Among the previously proposed heuristics, the best performance is shown by RPND, which is in agreement with earlier studies (Leathart et al. 2016). Yet, the performance of BoK is highly competitive, which is probably the most interesting finding of our analysis. BoK is superior to RPND for all base learners; this already holds for \(K=10\) and even more so for \(K=50\). The strong performance of BoK may appear surprising at first sight, especially because of the simplicity of this heuristic. On the other side, as explained in Sect. 4.4, BoK does indeed have a solid theoretical foundation.
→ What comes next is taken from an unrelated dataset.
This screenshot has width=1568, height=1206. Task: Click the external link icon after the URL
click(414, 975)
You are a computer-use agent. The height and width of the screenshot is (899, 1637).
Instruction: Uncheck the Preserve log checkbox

Finally, we investigated whether the exceedance of a heuristic is influenced by the number of classes in a dataset. Although there is no clear reason for why this should be the case, it appears to be a quite obvious question, especially since standard accuracy measures (such as misclassification rate) are definitely influenced. However, as can be seen in Fig. 7, a strong (statistically significant) correlation is indeed not visible. Note that this result can also be interpreted in favor of exceedance as a performance measure, since this measure tends to be comparable across datasets.

Fig. 7
figure 7

Exceedance plotted against the number of classes in a dataset. The base learners are marked by different symbols: circle (CART), cross (logistic regression), and plus (decision stumps). For every heuristic, a linear regression model (with 95% confidence band) was fitted

6 Conclusion

In this paper, we addressed the problem of structure optimization for nested dichotomies. If a single nested dichotomy, combined with a certain base learner, is used as a multi-class classifier, its performance can vary a lot depending on how the decomposition structure is chosen. From the point of view of automated machine learning, the ND structure can be seen as a hyper-parameter that is subject to optimization, so as to guarantee the overall best performance. Since an exhaustive search in the space of structures is in general infeasible, several heuristics have been proposed in the literature.

We investigated the performance of these heuristics in an empirical study with 27 multi-class datasets, and completed the repertoire of heuristics with two additional candidates. Moreover, we proposed the exceedance probability as a suitable performance metric. Roughly speaking, the exceedance is the probability that a randomly chosen ND structure will yield a better performance than the structure chosen by the heuristic. Compared to predictive accuracy, this metric is less dependent on the base learner and comparable across different datasets. It assumes values in [0, 1] and has a simple interpretation: Since the extreme value of 0 can indeed be achieved, \(p_{exc}\) is the “gap” to perfect performance; moreover, 1 / 2 serves as a calibration point, since this is the performance achieved by a random selection.

As for the approaches existing so far, our study identified the random-pair selection heuristic (RPND) as a clear winner. This is in agreement with earlier studies on ensembles of NDs ( Leathart et al. 2016). More surprising is the strong performance of one of our new proposals, the extremely simple Best-of-K heuristic, which outperforms all other heuristics even for a relative small \(K=10\). Together with an efficient algorithm for uniform sampling of nested dichotomies, and an obvious possibility for parallel implementation, this heuristic is highly attractive and clearly worth further investigation.